* _Work required_
Pictures are to be left out, and only the lines from the one containing "Instruction: Click the" through the last line of the data are to be returned exactly.

____________

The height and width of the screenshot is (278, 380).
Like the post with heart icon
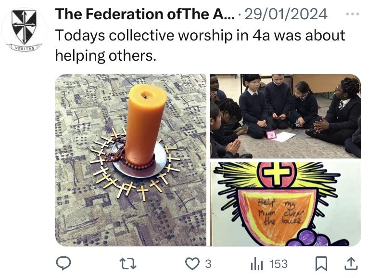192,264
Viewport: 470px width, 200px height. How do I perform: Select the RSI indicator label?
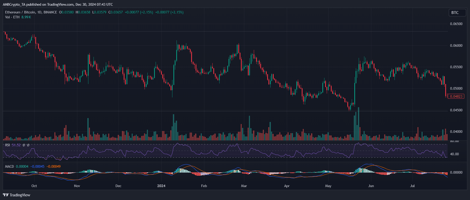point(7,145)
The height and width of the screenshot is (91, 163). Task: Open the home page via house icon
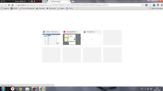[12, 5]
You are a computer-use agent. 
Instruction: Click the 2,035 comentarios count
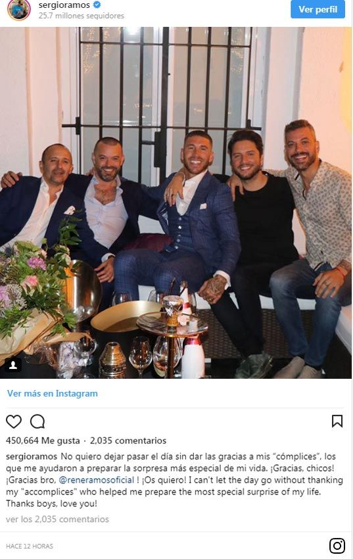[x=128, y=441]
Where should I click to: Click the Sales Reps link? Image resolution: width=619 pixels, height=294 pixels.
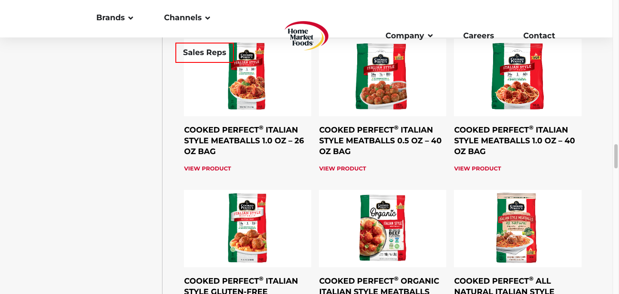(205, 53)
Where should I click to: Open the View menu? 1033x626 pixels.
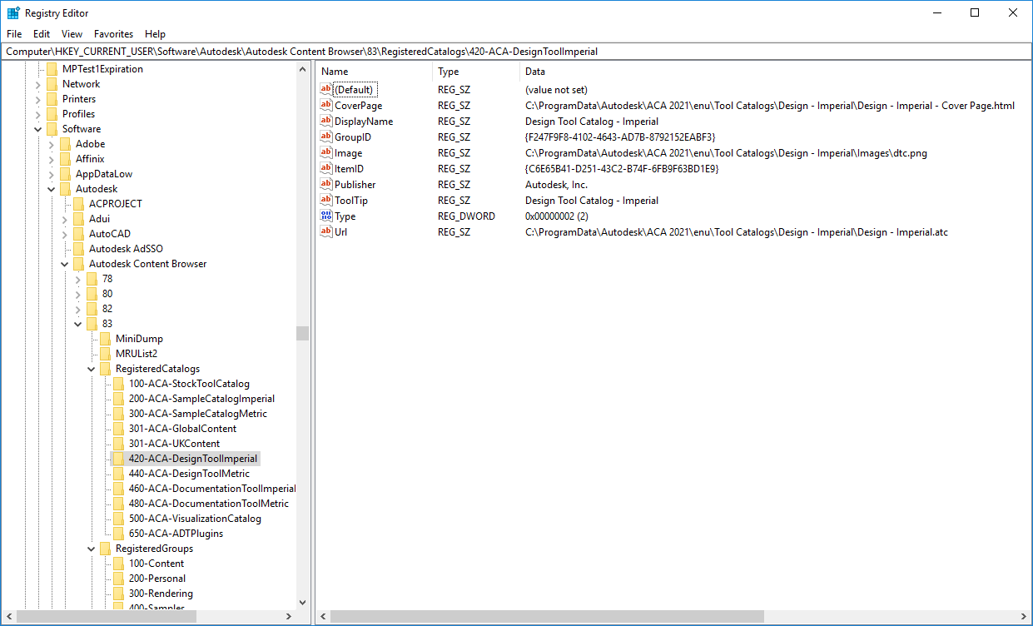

____________

* _Answer_
Instruction: Click the 2,035 comentarios count
[x=128, y=441]
Where should I click to: Click the Sales Reps link? Image resolution: width=619 pixels, height=294 pixels.
(205, 53)
Where should I click to: Open the View menu? 1033x626 pixels.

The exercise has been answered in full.